Other specific KRASG12C inhibitors, such as divarasib, are still in the early stages of clinical testing (19). Further trials now in progress involve KRASG12C inhibitors in combination with immunotherapeutic, cytostatic, or other targeted drugs.
Clinical data on KRASG12C inhibitors in colorectal cancer
In CRC, the specific KRASG12C mutation is rarer than in NSCLC, affecting only about 3% of patients. Yet in CRC, unlike in NSCLC, KRASG12C is associated with a poorer outcome than other KRAS mutations. Retrospective analyses showed that patients with KRASG12C had significantly shorter PFS (9.4 versus 10.8 months) and OS (21.1 versus 27.3 months) than patients with other KRAS mutations when given systemic chemotherapy for palliative treatment. New therapeutic strategies are urgently needed for these patients in particular (3). In early clinical trials, patients with CRC had lower response rates to the specific KRASG12C inhibitors sotorasib, adagrasib, and divarasib than patients with NSCLC, and combination therapies with other targeted drugs were therefore investigated directly (19, 20, 21). Thus, patients with chemotherapy-refractory CRC underwent trials of KRASG12C inhibitors combined with the epithelial growth factor receptor (EGFR) antibodies cetuximab or panitumumab. This type of combination therapy achieved higher response rates and longer median PFS times than monotherapy. In the phase II CodeBreaK 101 trial, the combination of sotorasib and panitumumab yielded a response rate of 33% with a median PFS and OS of 5.7 months [4.2; 7.7] and 15.2 months [12.5; not reached], respectively (22). The combination of adagrasib and cetuximab was investigated in the phase I/II KRYSTAL-1 trial (21): there was a 46% response rate with a median PFS of 6.9 months [5.4; 8.1]. In a phase Ib trial, the combination of divarasib and cetuximab yielded a 62.5% response rate with a median PFS of 8.1 months [5.5; 12.3] (23) (eTable).

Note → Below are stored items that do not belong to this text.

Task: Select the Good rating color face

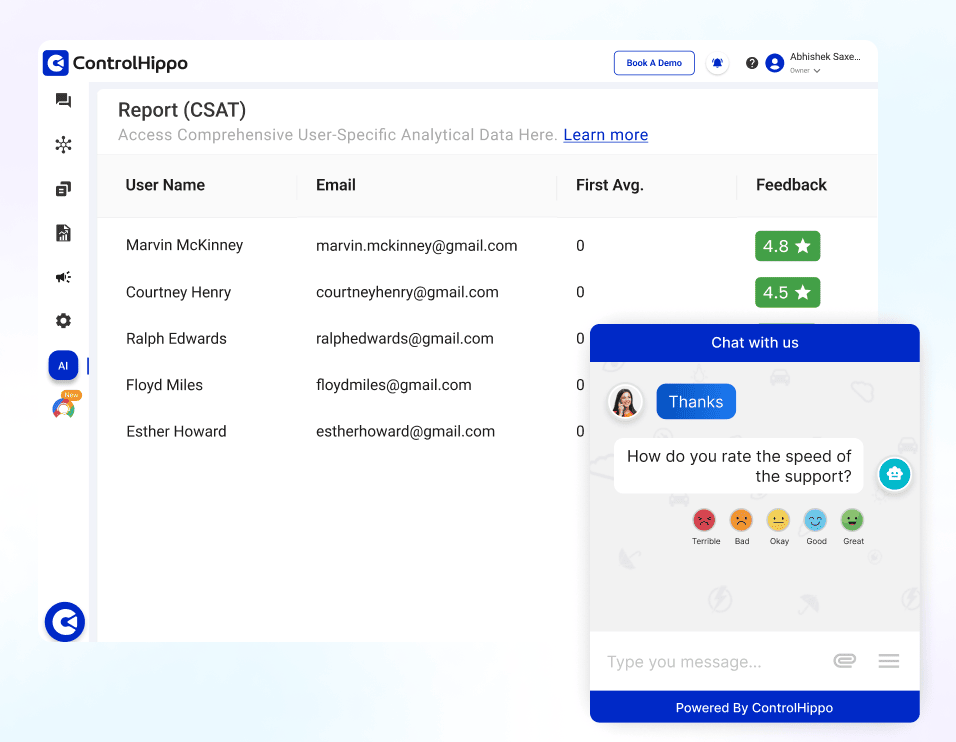Action: [x=816, y=521]
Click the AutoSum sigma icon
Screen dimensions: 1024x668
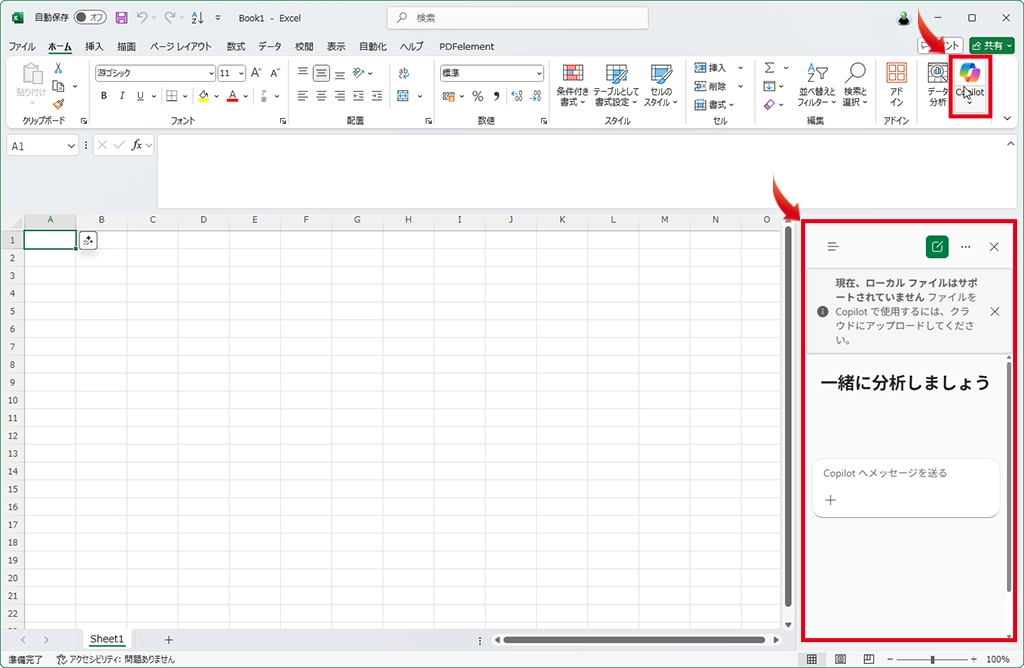769,68
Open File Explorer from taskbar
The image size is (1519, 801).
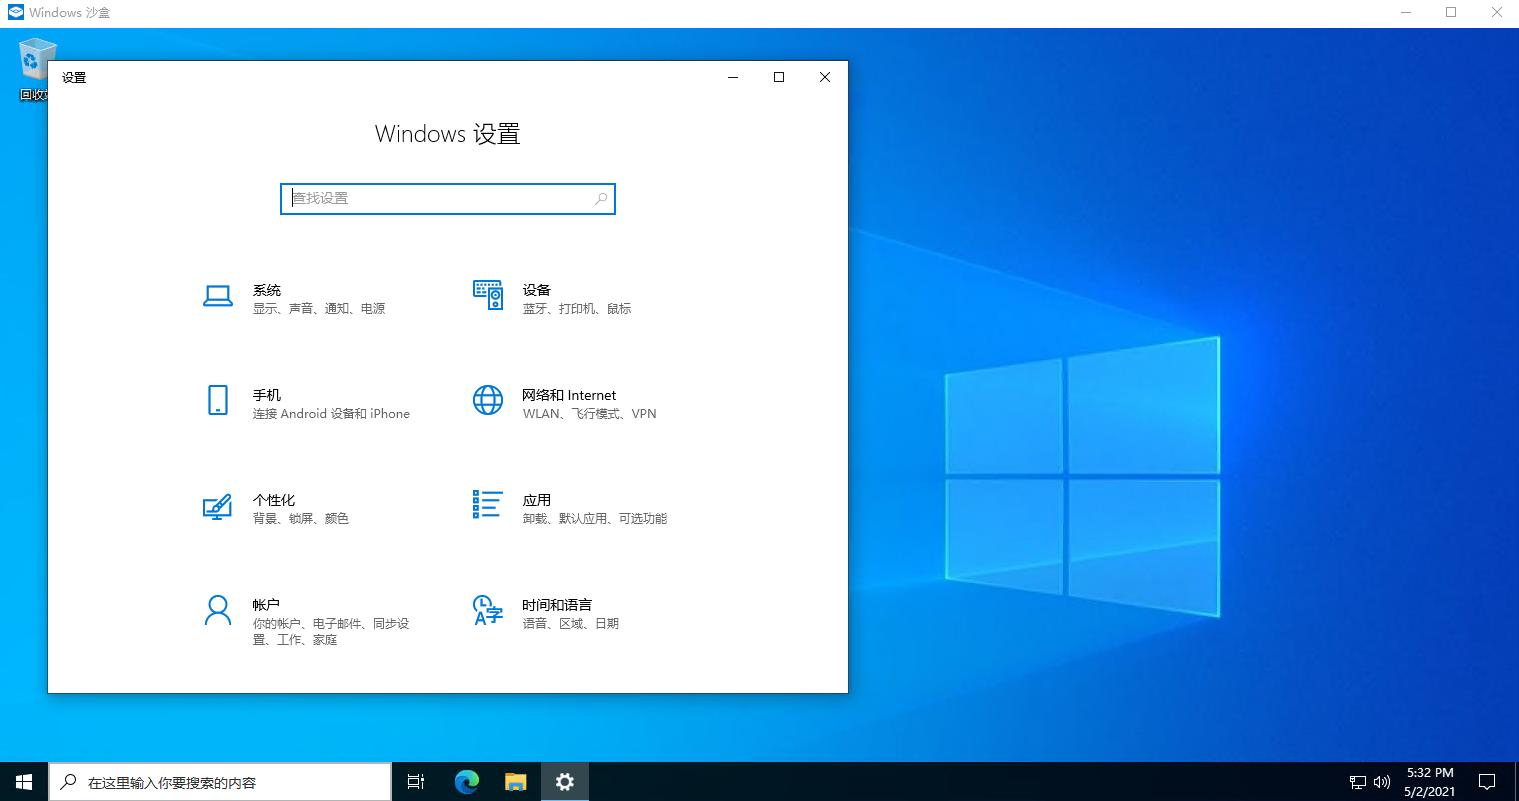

On the basis of these data, the randomized phase III CodeBreaK 300 trial was set up to compare the combination of sotorasib and panitumumab with standard treatment [either trifluridine/tipiracil (oral chemotherapy) or regorafenib (a multitarget tyrosine kinase inhibitor)] in patients with previously treated metastatic CRC who had a KRASG12C mutation (2 4).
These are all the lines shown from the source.